Tuesday, November 16, 2021

“Measured response” is for losers - or for those who don’t care all that much about surviving or winning.

The United States fought three significant wars where our strategy was a “measured response”:  Korea, Vietnam, and most recently Afghanistan.

Our thinking, if you can call it that, was that we have such overwhelming power we dare not use it. It might be considered “unfair” if we did.  So we didn’t use it.  We held back.

This was seen over and over in Afghanistan via our “rules of engagement.”  Basically it was “don’t fire until fired upon.”  On top of that, we must not do anything that might be perceived as insulting the enemy, his culture, and his satanic religion whose primary tenant is to erase the infidel.  In fact, we must not have any sign of Christian or Jewish religion within sight of the enemy or he might not just merely be offended but might be made angry.

Fast forward to Kenosha, Wisconsin and the Kyle Rittenhouse trial.

The same demented mentality is being applied in that trial by the persecution, err - prosecution.  The argument is attempted that Rittenhouse brought a gun to a…to a…to a what?  A street party"?  A carnival?  A demonstration?

Or did the prosecution deliberately ignore the fact that Kyle was asked to help some of the merchants protect their businesses during three nights of riots, burning and looting.  And all in a city where its leaders told both the police force and National Guard to “stand down.”

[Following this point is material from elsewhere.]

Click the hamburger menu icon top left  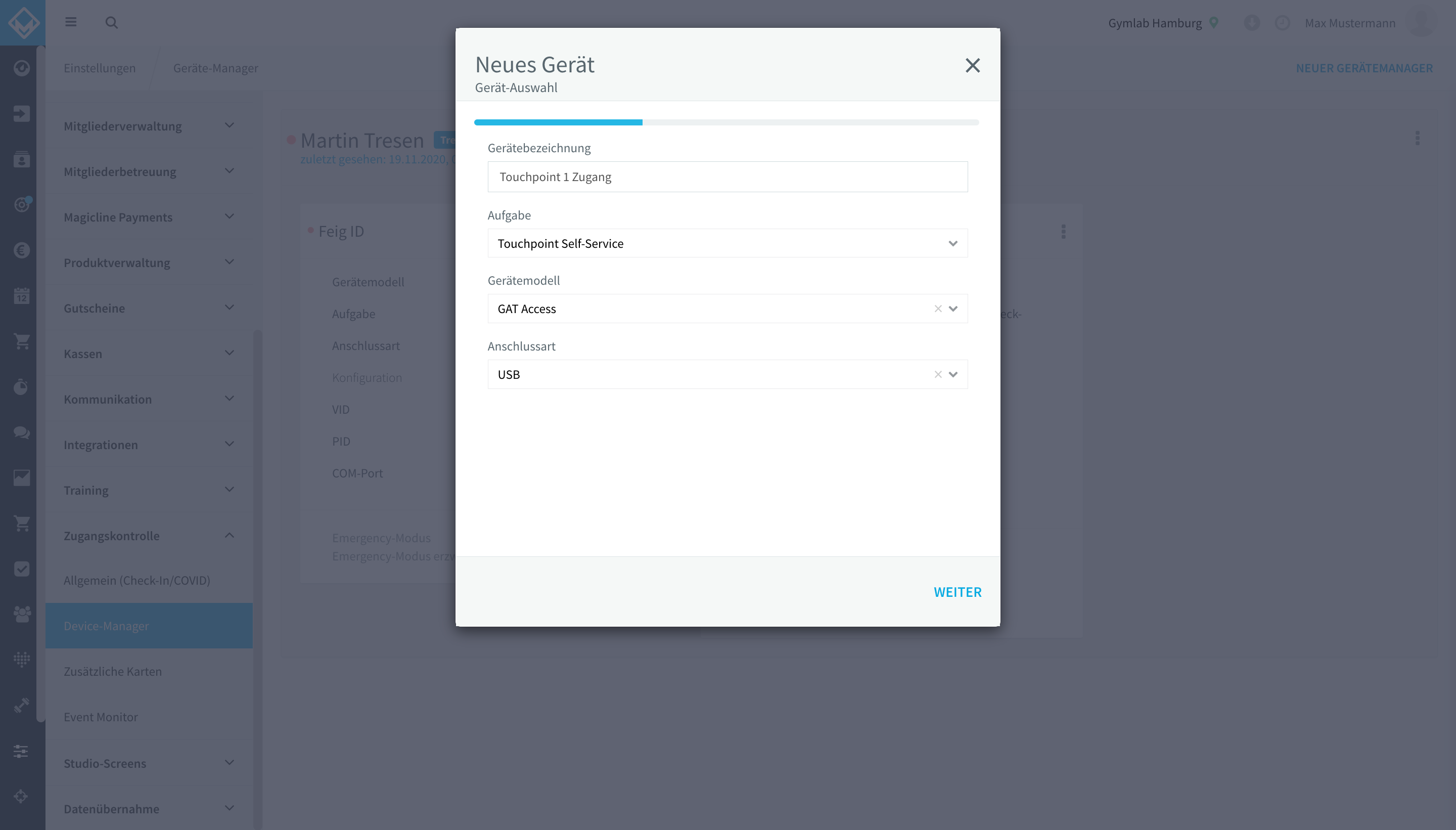coord(71,22)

The prosecution deceptively framed the shootings as if there were seconds or minutes for Kyle to assess his situation, review his options, and act on the best one.  In fact, there were split seconds to act or die.Politics and Warfighter Rules of Engagment (ROE) | SOFREP

That sounds familiar.  Our troops in Afghanistan were told countless times to stand down.  We might use too much force.  We might have even won – God forbid. Many unnecessarily died.

So Kyle brought his gun to the town where most of his family lived, Kenosha, at the request of friends.  Why?  To help them protect their businesses from rioting, burning and looting in the absence of law enforcement who were told to stand down.

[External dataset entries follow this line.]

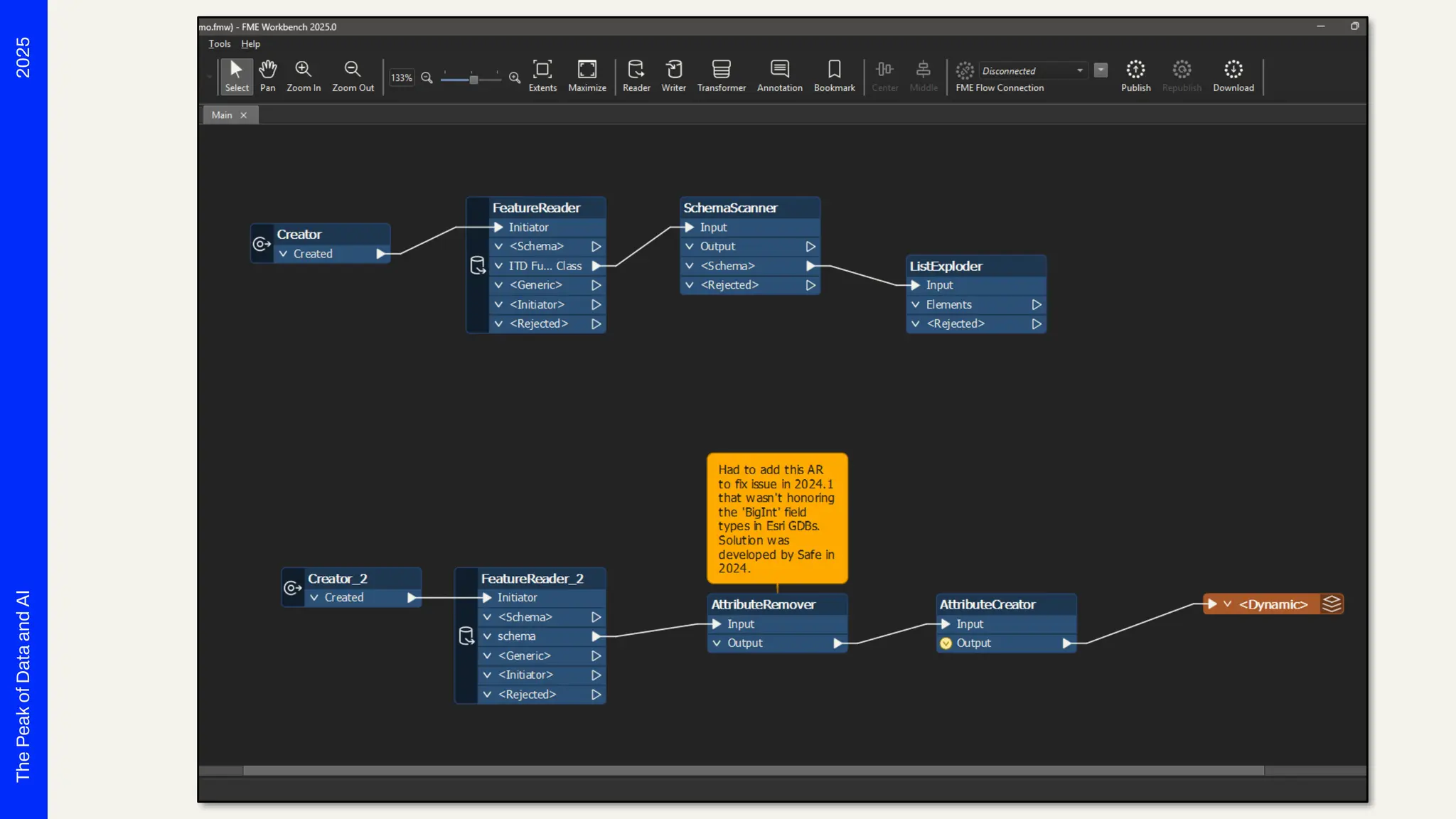Open the Help menu

250,44
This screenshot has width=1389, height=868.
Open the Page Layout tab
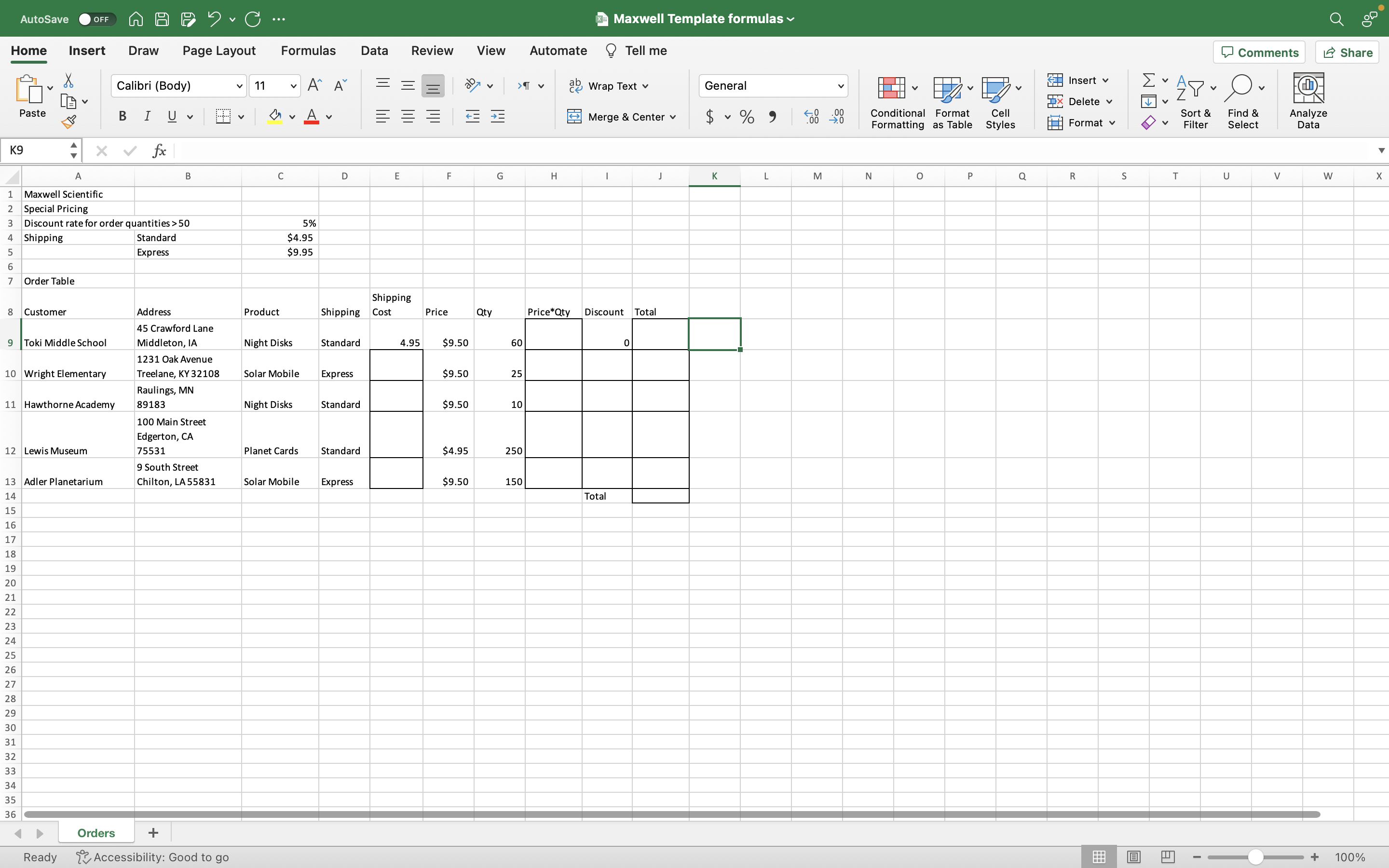218,51
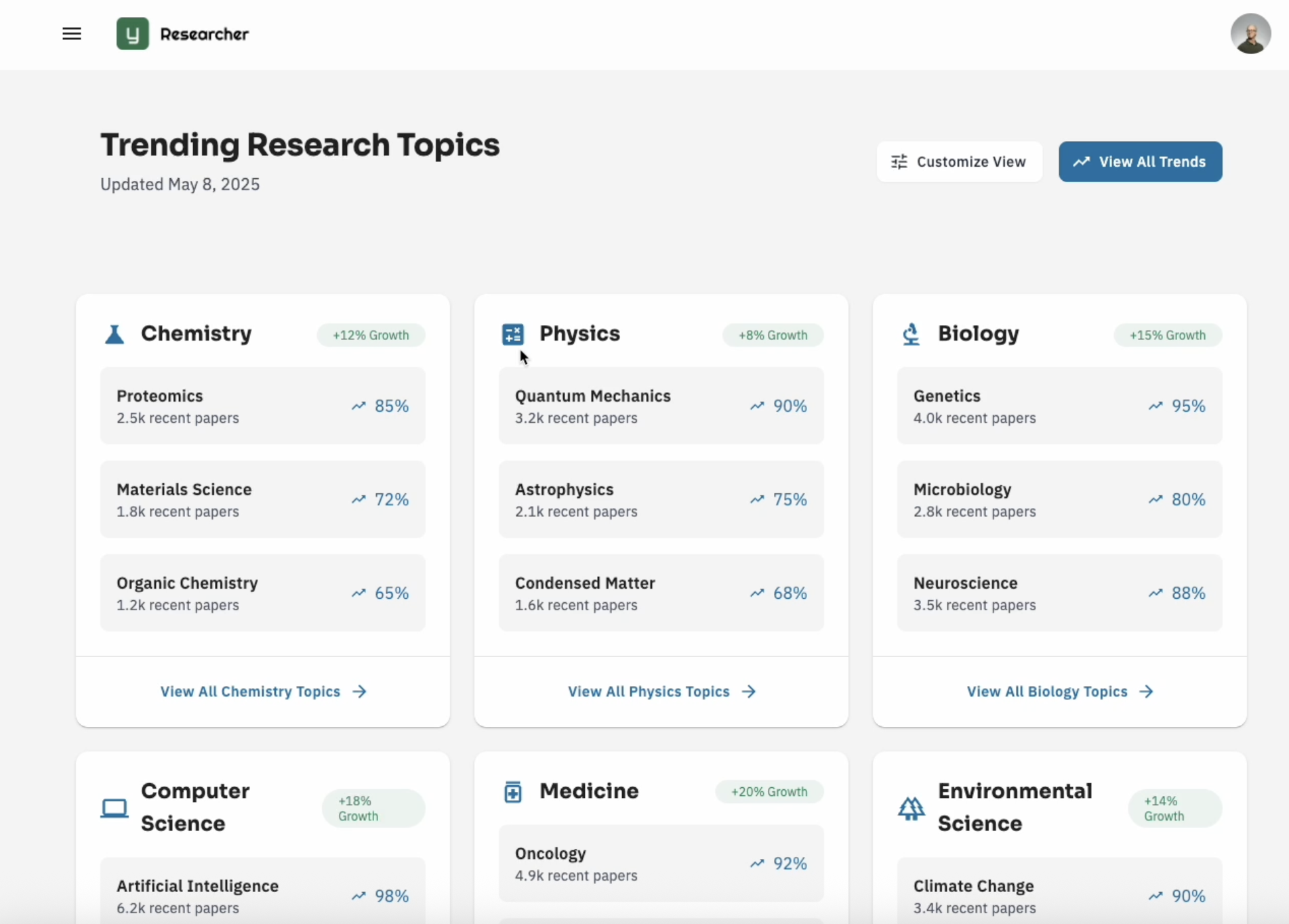Expand the Chemistry topics via its arrow
Image resolution: width=1289 pixels, height=924 pixels.
coord(360,691)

Kyle must have appeared to the rioters as a goody goofball worthy of being attacked.  So they did.  A number of the mob, not sure how many, but several, decided to teach this kid a lesson.  First by pummeling him with a skate board.  Skate boards weigh up to five pounds, by the way, as much as a sledge hammer. And while he was down on the ground another “innocent Amish boy” took some time out from burning and looting to promote “social justice” and pointed his Glock at him.

Kyle fired his AR.

For this, the prosecution claimed he used “excessive force.”  He should have used his fists but he was “too cowardly” to do that.  Shades of our Afghanistan rules of engagement – our incompetent leaders told us to figuratively use our fists, which in that case meant “play nice.”

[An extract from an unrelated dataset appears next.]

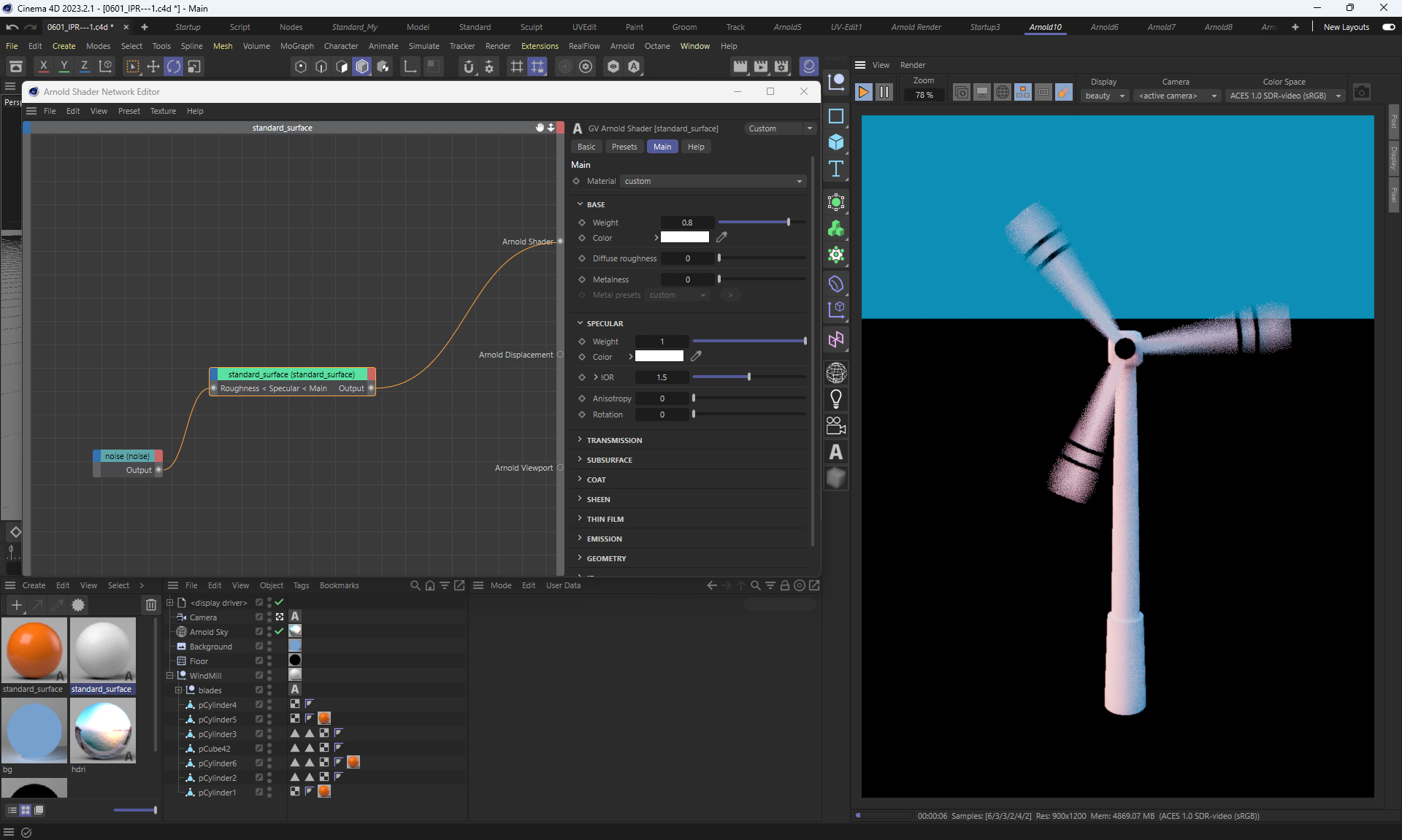Toggle the display driver enable checkmark
The height and width of the screenshot is (840, 1402).
click(279, 602)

This to me sounds like rampant insanity, both in wars and in riots.  We are told to do nothing to defend ourselves and to do as little as possible to win.

The first insane thing was to tell police and National Guard to stand down, allowing the mob to burn, loot, and riot.

The second insane thing was to mock, demean and legally harass those who not only attempt to protect their community but those who take measures to defend their own life in the face of mob attack. They call such civic minded folks “vigilantes.”

This is life in another dimension.

By the way, Mark and Patricia McCloskey are also present in Kenosha to provide support to Rittenhouse.  They suffered similar persecution for merely holding weapons – leftist media calls it “brandishing” - on their front yard to defend against demonstrators who broke into their gated community.

I pray that every clear thinking person not imbued with a will to die or leftist dementia will take advantage of all available measures to defend himself and prevail if found in a similar situation.

And our nation should do the same in any war it feels necessary to engage in.